The augmentation of tumor-specific immunity using haptenic muramyl dipeptide (MDP) derivatives. II. Establishment of tumor-specific immunotherapy models utilizing MDP hapten-reactive helper T cell activity.

Abstract

Preinduction of potent haptenic muramyl dipeptide (MDP)-reactive helper T cell activity and subsequent immunization with MDP hapten-coupled syngeneic tumor cells resulted in enhanced induction of tumor-specific immunity through T-T cell collaboration between anti-MDP hapten helper T cells and tumor-specific effector T cells. The present study establishes two types of tumor-specific immunotherapy protocols utilizing helper T cells against MDP hapten cross-reactive with Bacillus Calmette Guérin (BCG). In the first model, naive normal C3H/He mice or mice in which MDP hapten-reactive helper T cells had been generated by BCG-sensitization were inoculated i.d. with syngeneic X5563 tumor cells.

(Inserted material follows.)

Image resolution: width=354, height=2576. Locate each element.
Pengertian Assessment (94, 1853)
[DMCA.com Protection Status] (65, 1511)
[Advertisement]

When both groups of mice were allowed to generate MDP hapten-modified tumor cells in the tumor mass in situ by intratumoral injection of MDP hapten, an appreciable number of growing tumors in the BCG-presensitized but not in the unsensitized group were observed to regress. In the second model, a growing X5563 tumor mass was removed by the surgical resection 9 days after the tumor implantation. Approximately 90% of C3H/He mice receiving such treatment died from tumor metastasis by about 30 days after the tumor resection. However, immunization of mice with MDP hapten-coupled X5563 tumor cells subsequent to the tumor resection resulted in an increased survival rate. Such protection from the tumor metastasis was appreciably stronger when compared to the protection obtained by immunization with MDP hapten-uncoupled tumor cells. The mice surviving in both models were also demonstrated to retain X5563 tumor-specific immunity. These results indicate that the presentation of MDP hapten-modified tumor cells to BCG-sensitized recipients results in potent tumor-specific immunity which contributes to the regression of the primary tumor or inhibition of metastatic tumor growth.